▸ WHAT YOU ARE ASKED TO DO: Please restate word for word, and with nothing added, the lines that run from the one holding "958x582 pixels. At" to the end of the entries below.

▸ Pixel coordinate grounding data:
^^^^^^^^^^^^^^^^
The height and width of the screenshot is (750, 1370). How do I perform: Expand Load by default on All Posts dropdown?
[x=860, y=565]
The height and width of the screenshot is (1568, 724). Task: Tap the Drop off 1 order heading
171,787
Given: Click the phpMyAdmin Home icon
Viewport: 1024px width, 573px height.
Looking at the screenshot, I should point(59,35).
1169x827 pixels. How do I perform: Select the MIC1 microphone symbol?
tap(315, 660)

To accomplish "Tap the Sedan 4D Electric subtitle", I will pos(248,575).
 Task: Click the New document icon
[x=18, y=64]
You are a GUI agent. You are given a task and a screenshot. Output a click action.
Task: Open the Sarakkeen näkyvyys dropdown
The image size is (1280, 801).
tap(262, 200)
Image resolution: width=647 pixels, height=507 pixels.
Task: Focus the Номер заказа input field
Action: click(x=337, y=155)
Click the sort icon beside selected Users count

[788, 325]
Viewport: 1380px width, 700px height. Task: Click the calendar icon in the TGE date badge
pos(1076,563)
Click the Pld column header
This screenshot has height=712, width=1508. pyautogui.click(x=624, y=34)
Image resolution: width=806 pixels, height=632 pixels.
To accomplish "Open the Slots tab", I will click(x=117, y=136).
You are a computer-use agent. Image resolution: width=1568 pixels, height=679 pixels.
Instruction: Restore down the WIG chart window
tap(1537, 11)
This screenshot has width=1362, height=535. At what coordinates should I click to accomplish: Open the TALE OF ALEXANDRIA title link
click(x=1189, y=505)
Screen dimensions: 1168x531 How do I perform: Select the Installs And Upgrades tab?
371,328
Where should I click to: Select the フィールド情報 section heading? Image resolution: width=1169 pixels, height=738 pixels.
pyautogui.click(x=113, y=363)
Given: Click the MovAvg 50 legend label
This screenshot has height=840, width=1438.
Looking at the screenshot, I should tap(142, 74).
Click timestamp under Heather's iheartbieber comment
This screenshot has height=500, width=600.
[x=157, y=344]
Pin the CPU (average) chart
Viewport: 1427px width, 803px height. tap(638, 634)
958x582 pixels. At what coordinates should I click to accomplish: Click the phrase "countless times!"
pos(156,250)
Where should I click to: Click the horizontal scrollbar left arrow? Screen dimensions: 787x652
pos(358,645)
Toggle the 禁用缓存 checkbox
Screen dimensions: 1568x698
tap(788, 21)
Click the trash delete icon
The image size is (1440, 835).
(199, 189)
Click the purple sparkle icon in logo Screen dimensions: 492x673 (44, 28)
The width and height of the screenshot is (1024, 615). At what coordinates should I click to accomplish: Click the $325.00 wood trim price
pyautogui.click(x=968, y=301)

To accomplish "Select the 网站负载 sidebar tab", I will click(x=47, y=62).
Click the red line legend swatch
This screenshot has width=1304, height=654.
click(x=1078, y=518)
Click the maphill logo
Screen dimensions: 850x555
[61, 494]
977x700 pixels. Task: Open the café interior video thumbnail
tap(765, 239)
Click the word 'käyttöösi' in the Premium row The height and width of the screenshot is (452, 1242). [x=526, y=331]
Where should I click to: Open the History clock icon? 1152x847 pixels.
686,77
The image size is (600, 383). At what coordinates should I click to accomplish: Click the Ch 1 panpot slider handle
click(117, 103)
^^^^^^^^^^^^^^^^
▸ EXERCISE OUTPUT:
958x582 pixels. At what coordinates should I click to accomplish: Click the phrase "countless times!"
pos(156,250)
Where should I click to: Click the horizontal scrollbar left arrow? Screen dimensions: 787x652
pos(358,645)
Toggle the 禁用缓存 checkbox
Screen dimensions: 1568x698
tap(788, 21)
Click the trash delete icon
The image size is (1440, 835).
(199, 189)
Click the purple sparkle icon in logo Screen dimensions: 492x673 (44, 28)
The width and height of the screenshot is (1024, 615). At what coordinates should I click to accomplish: Click the $325.00 wood trim price
pyautogui.click(x=968, y=301)

To accomplish "Select the 网站负载 sidebar tab", I will click(x=47, y=62).
Click the red line legend swatch
This screenshot has width=1304, height=654.
click(x=1078, y=518)
Click the maphill logo
Screen dimensions: 850x555
[61, 494]
977x700 pixels. Task: Open the café interior video thumbnail
tap(765, 239)
Click the word 'käyttöösi' in the Premium row The height and width of the screenshot is (452, 1242). [x=526, y=331]
Where should I click to: Open the History clock icon? 1152x847 pixels.
686,77
The image size is (600, 383). At what coordinates should I click to accomplish: Click the Ch 1 panpot slider handle
click(117, 103)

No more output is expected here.